Au milieu coule une rivière
Écrit par Famille Carrard | 22/09/2012 – 18:57Vacances à Guilin
Suite aux détours montagneux consentis dans le Hunan, qui ne nous ont pas empêché de profiter des paysages et de dûment documenter quelques curiosités cocasses sur la route, cinq jours de vélo d’affilée ont fini de nous achever ; il fallait pourtant passer par là pour atteindre notre assugrine : quelques jours de « vacances » à Guilin.
Nous avions eu tout le loisir de dresser un portrait très vert de Guilin en lisant et relisant les informations données par le Lonely Planet. Au premier abord, nous avons donc ressenti une certaine déception les vingt derniers kilomètres à rouler comme d’habitude dans le bruit, la pollution et la catelle… Heureusement, la zone de banlieue traversée, la récompense était au rendez-vous lorsque nous avons découvert une ville aux rues propres et aux terrasses (sans riz) avenantes, entre de multiples bras de la rivière Li, au milieu de pics et de parcs verdoyants, abritant lacs et pagodes.
Même l’auberge de jeunesse avait un goût de reviens-y, à tel point que nous avons prolongé le séjour d’une nuit. Afin de profiter au maximum, nous avons joué la carte du presque vrai touriste – tout en continuant de louer une seule twin pour les quatre et d’acheter nos petites briques de « pure milk » au supermarché ! Sinon, nous devons avouer que la deuxième pizza du voyage nous a ravis et que la salade de crudités n’a – pour une fois – pas eu le temps de cuire ! Quant au staff de l’auberge, il a été très avenant et n’a pas hésité à passer des chansons pour enfants à la place de musiques destinées à un auditoire de backpackers en manque de « western habits ».

• **Entrées du corpus**:
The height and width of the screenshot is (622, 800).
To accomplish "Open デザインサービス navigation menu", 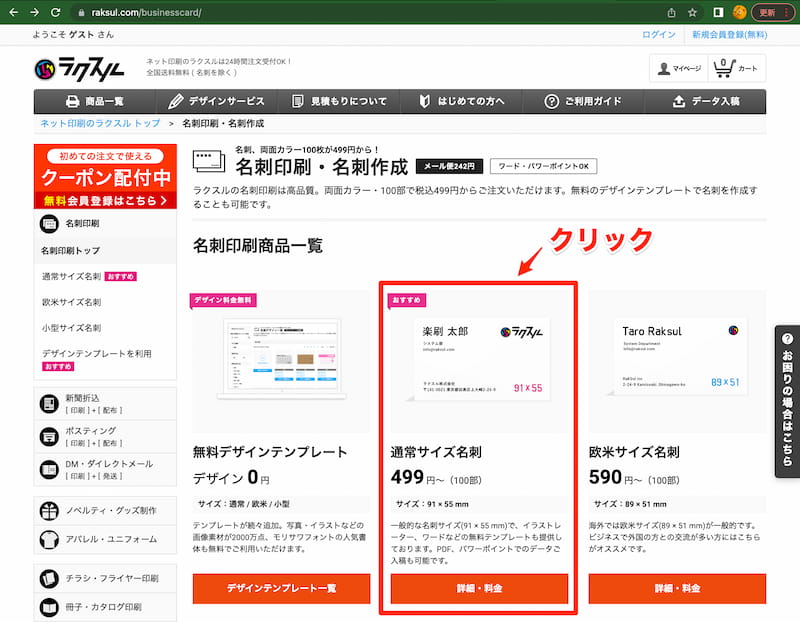I will click(217, 101).
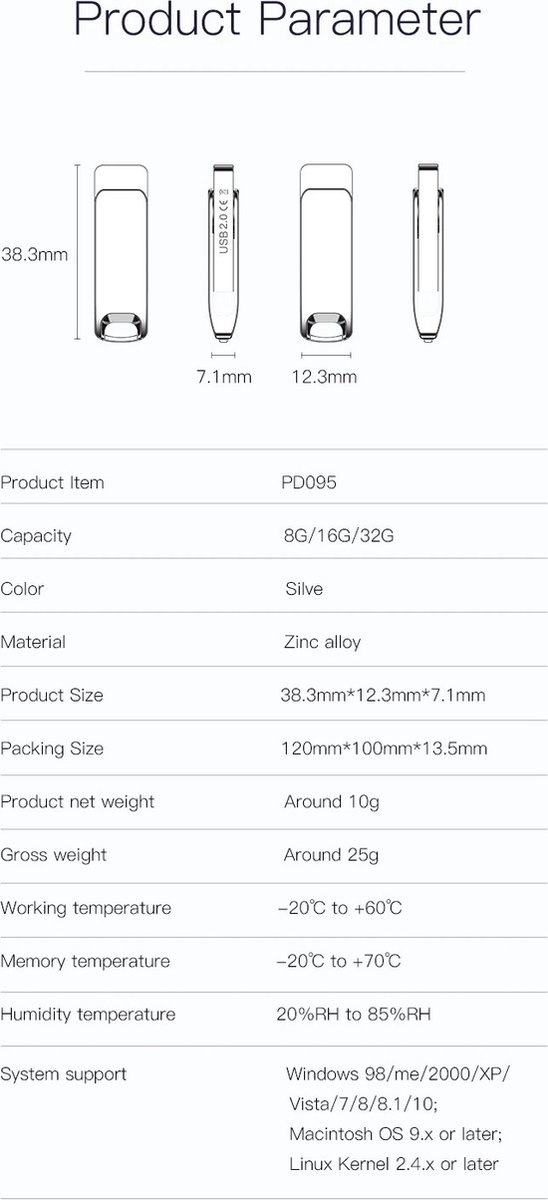Image resolution: width=548 pixels, height=1200 pixels.
Task: Click the −20℃ to +70℃ memory temperature value
Action: click(339, 961)
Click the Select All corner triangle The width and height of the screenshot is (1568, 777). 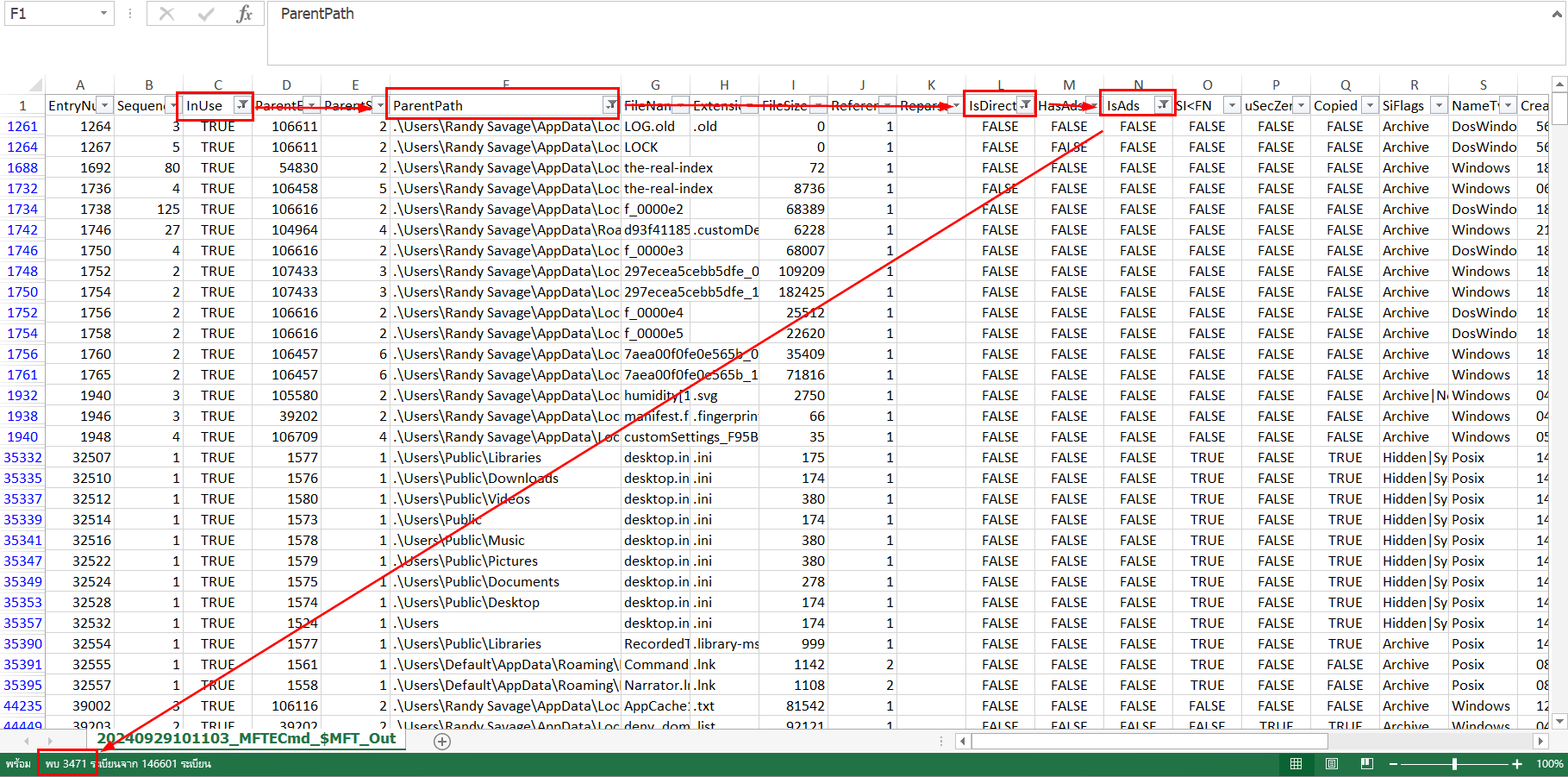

• **Description du problème**: Dites s'il vous plaît si chacune des affirmations suivantes concorde avec le récit du séjour à Guilin, en répondant par oui ou non et en citant les mots décisifs du texte. (a) Les voyageurs ont ajouté une nuit à leur séjour à l'auberge de jeunesse. (b) Les quatre voyageurs ont loué deux chambres twin. (c) Avant d'arriver à Guilin, ils ont pédalé cinq jours de suite.

• **Réponse complète**:
(a) Oui : « nous avons prolongé le séjour d’une nuit ».
(b) Non : « louer une seule twin pour les quatre ».
(c) Oui : « cinq jours de vélo d’affilée ».